#### [About this task]
Quote the entries below from the line with "Screenshot is 968x2576." through the line with "Cookie Settings (194, 2564)", both ends included, and only those lines.

#### [Available data]

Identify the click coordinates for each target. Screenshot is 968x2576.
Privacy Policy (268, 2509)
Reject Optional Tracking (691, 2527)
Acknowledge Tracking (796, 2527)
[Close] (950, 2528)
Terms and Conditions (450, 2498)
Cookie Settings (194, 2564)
* * *
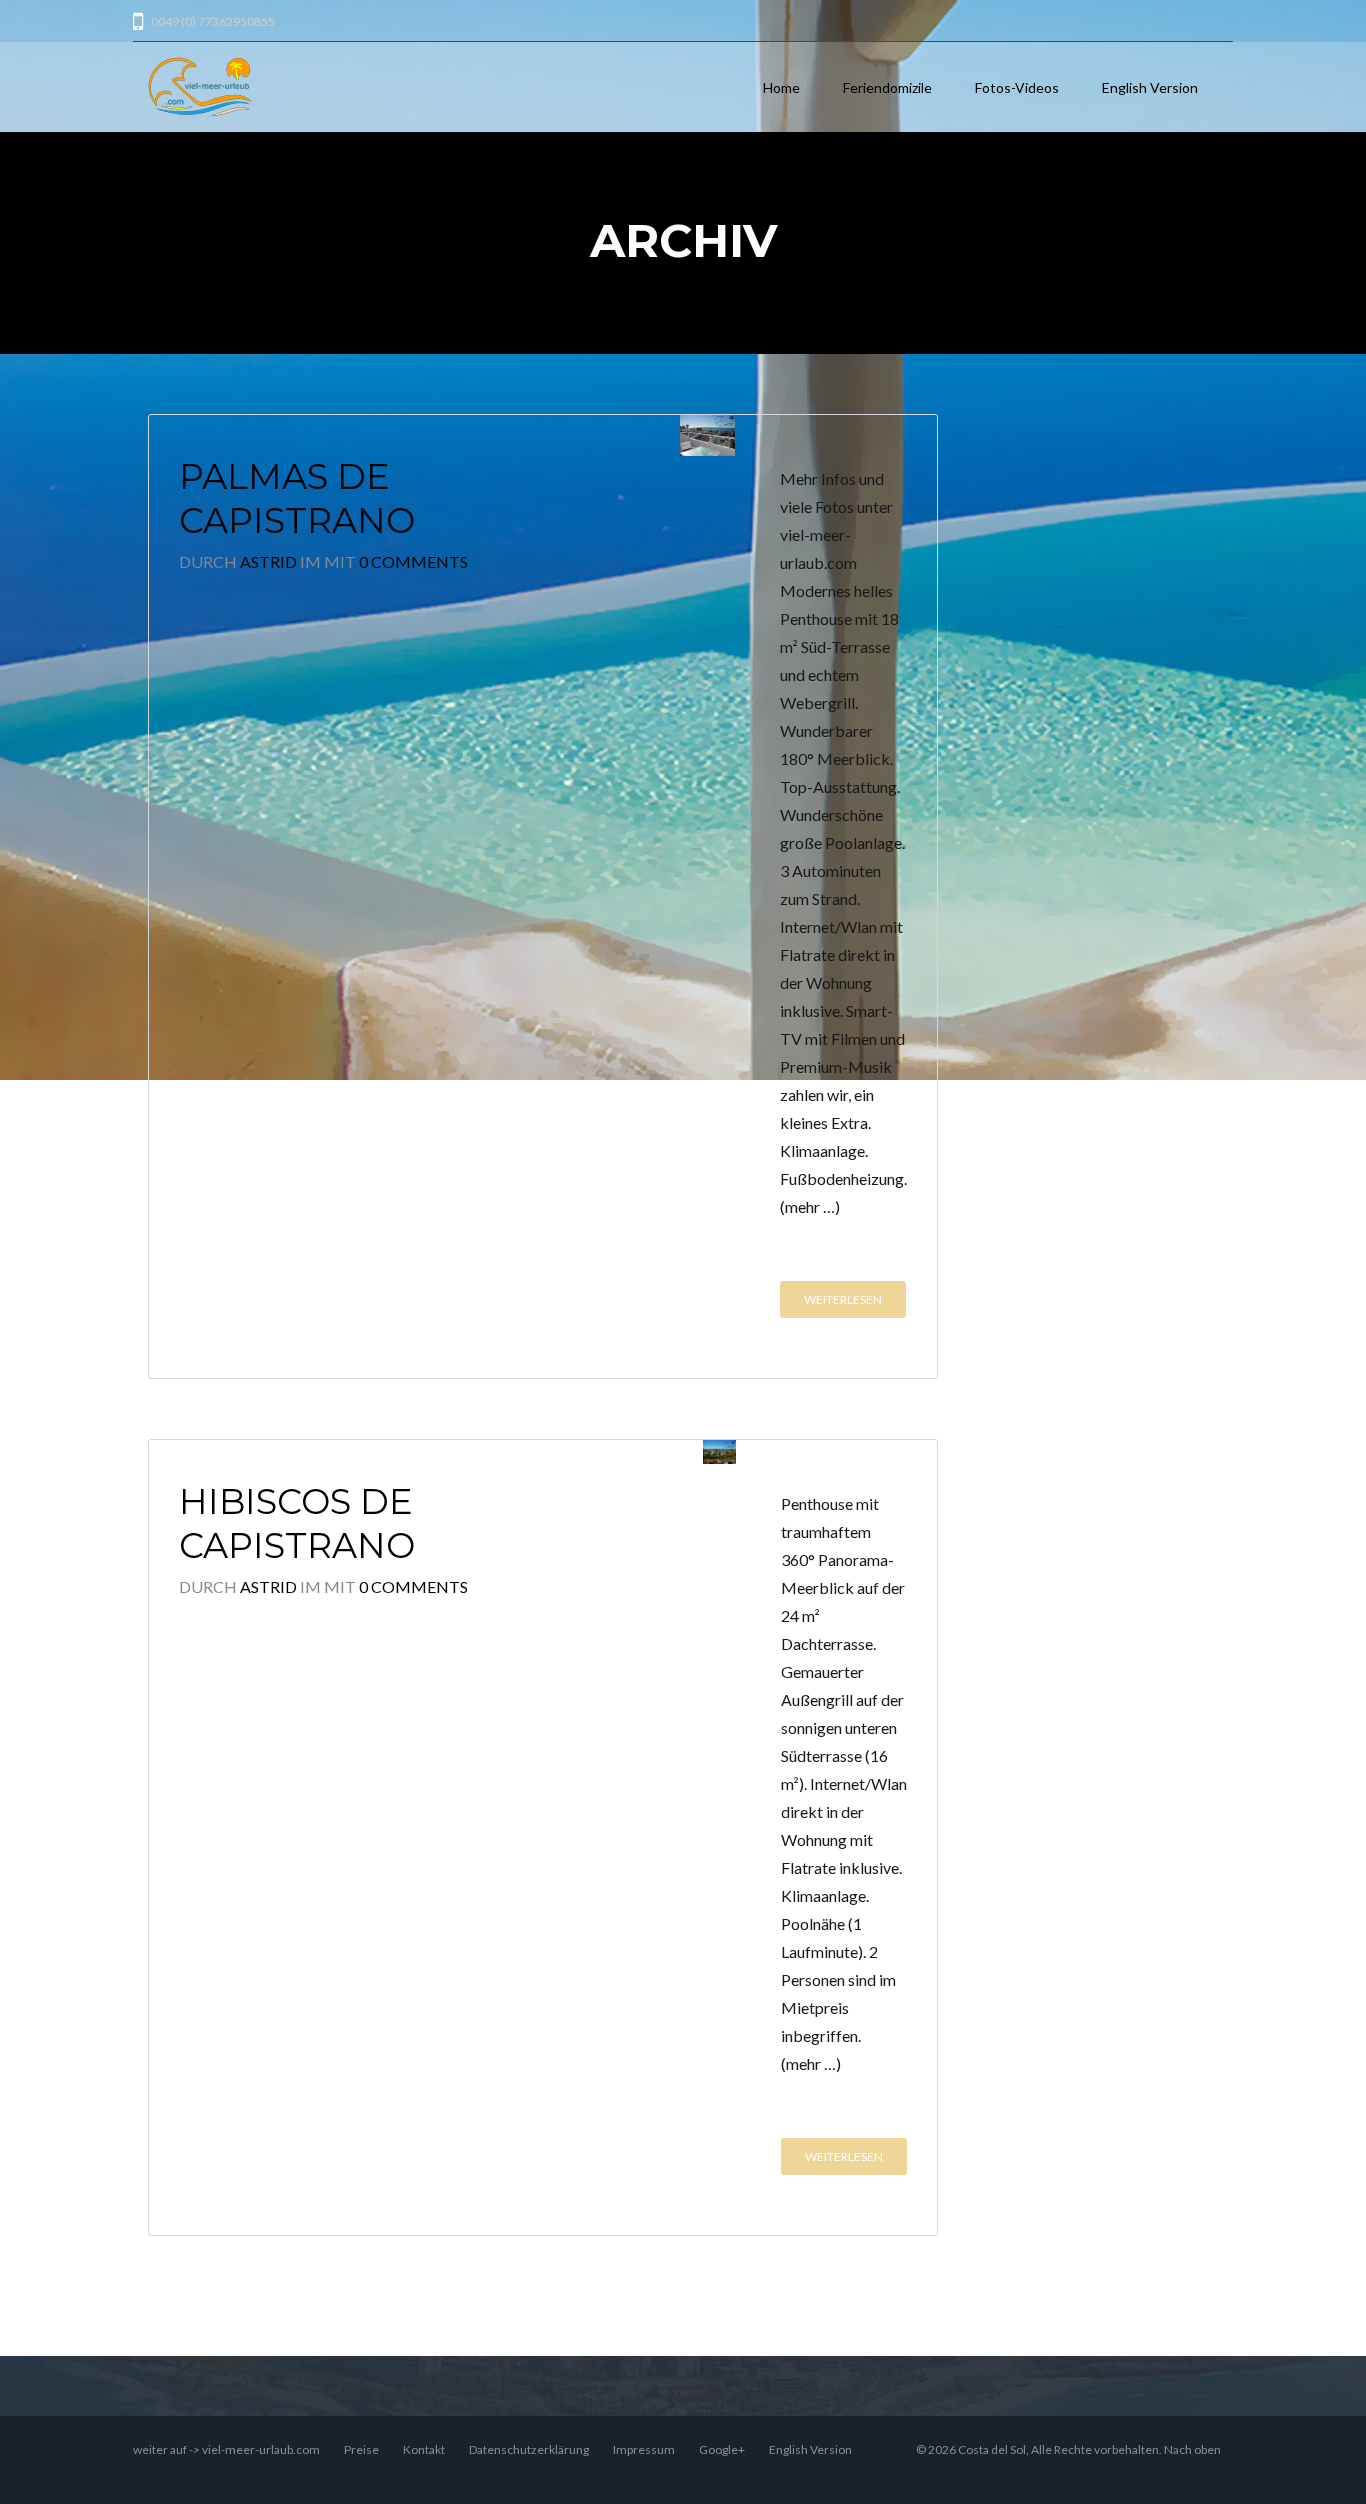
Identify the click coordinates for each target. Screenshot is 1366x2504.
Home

#### [Answer to this exercise]
Identify the click coordinates for each target. Screenshot is 968x2576.
Privacy Policy (268, 2509)
Reject Optional Tracking (691, 2527)
Acknowledge Tracking (796, 2527)
[Close] (950, 2528)
Terms and Conditions (450, 2498)
Cookie Settings (194, 2564)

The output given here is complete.